受験生確保のために男子校や女子校が共学に変わっていく

 

 これは全国的なもののようです。全国的に見て、女子校は(そしてそれ以上に男子校も)減少していっています。このまま、女子校は(そして男子校も)なくなっていく存在、いわば絶滅危惧種となってしまうのでしょうか。

 

 一方で、「名門」とされる学校は依然男女別学を維持しているところも多く、欧米では男女別学が見直されてきているとの話も聞きます。そのような中、女子校の存在意義というものは何なのでしょうか。

 最近元気のない女子校にも頑張ってもらいたく、女子校擁護論を展開してみましょう。

 

 女子校の多くは、その教育目標として「自立した女性、社会のリーダーとなる女性の育成」というものを掲げています。
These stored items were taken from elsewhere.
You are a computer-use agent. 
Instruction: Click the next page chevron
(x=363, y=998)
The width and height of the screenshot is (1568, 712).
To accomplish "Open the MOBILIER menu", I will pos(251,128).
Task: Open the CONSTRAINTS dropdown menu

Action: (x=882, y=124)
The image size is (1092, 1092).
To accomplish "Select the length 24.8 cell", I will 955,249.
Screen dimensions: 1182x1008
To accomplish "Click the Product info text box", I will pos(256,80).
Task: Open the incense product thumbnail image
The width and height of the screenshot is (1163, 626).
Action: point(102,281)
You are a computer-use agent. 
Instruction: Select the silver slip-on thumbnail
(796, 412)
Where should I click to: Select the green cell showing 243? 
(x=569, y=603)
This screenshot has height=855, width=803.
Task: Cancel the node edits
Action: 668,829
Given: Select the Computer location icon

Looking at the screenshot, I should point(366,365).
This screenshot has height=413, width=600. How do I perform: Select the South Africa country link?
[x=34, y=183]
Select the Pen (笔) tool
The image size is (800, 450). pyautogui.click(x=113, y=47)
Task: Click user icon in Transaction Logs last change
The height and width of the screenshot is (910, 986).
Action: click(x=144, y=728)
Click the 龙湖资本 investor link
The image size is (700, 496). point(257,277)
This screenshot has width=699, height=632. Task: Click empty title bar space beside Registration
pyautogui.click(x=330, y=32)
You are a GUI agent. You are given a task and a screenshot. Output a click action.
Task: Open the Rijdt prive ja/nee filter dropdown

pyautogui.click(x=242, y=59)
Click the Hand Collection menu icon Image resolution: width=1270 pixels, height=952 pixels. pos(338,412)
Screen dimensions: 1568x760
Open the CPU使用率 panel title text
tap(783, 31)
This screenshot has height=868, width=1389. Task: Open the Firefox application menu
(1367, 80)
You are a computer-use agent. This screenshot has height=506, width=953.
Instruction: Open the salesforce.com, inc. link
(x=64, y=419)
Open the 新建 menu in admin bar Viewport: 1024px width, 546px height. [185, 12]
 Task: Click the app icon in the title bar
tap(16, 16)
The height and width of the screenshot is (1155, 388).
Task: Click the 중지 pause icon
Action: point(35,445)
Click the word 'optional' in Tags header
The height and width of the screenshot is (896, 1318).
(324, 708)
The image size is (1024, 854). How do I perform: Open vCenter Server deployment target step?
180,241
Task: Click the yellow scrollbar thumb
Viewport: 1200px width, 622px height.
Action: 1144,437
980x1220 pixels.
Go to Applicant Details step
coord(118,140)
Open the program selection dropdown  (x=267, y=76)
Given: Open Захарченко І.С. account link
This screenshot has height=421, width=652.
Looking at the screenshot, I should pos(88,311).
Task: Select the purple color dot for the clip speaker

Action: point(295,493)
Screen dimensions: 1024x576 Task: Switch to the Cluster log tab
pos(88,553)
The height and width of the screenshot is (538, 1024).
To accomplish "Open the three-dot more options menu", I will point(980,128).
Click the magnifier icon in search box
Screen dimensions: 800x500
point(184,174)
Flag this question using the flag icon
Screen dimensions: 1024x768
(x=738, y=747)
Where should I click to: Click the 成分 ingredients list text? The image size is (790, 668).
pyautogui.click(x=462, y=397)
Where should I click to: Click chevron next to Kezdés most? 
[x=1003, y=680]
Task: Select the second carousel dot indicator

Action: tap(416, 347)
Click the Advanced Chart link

ここでいう「自立した女性の育成」を目的とした教育とはどういうものなのでしょうか。

 それについて、ある女子校の校長先生は、「ジェンダーを意識しないで、自分の個性を伸ばし、自己を実現できる力を養う」という意味のことをおっしゃっています。

 

 「ジェンダー」とは社会的、心理的性差のことで、社会的に期待される「男らしさ」、「女らしさ」のことといったらいいでしょう。

 「ジェンダーを意識しない」というと、男の子の目がないのではしたないふるまいをしてしまうということを想像されるかもしれません(それは実際あるようですが)。

 しかしもっと重要なのは、そこには男女の役割分担が一切ないということです。

 

 当然のことながら、学校行事などではどんな仕事もすべて女子がやらなければなりません。

 これも当然のことながら、生徒会長は女子、副会長も女子です。

 「部活の女子マネージャー」のように細かな仕事を「女の子だから」と割り当てられることもありません。

 

 それから、女子校の先生がよくおっしゃるのは、共学校の女子に比べて理系に進む割合が比較的高いということです。最近は「リケジョ」などともてはやされていますが、そもそもこうした言葉があること自体、理系に進む女子を特別視するという意識が社会にまだ残っていることの証でしょう。

 

 一方で、これはある中高一貫の共学校の先生に伺ったことですが、中学部ではいろいろな活動で女子の活躍が目立ち、成績も上位にあるのに、高等部へ上がると伸び悩んでしまう場合があるらしいのです。

 これは男女の成長の仕方が異なることからくるものでしょう。しかし、高校生ぐらいから、いまの社会において支配的なジェンダーというものを意識し始めるということも原因ではないかと考えられています。

 さらに、ある共学校(比較的近年男子校から共学校になった学校です)で、初の女子の生徒会長が誕生したときに、さまざまな軋轢があったという記事が、去年だったと思いますが新聞に掲載されていたことも思い出されます。

 

 結局、女子校のメリットとは何でしょうか。

 それは、上に書いた校長先生の言葉にあるように、そこはジェンダーを意識しないで本当の自分の個性を育むことのできる場であるということに尽きるのではないでしょうか。

 実際、社会でリーダー的な仕事をされている女性の多くは、女子校出身者であるということも事実のようです。

 「男女共同参画社会」ということがいわれていますが、まだまだ実現に至りません。

 皮肉なことに、だからこそ女子校の存在意義があるといえるのではないでしょうか。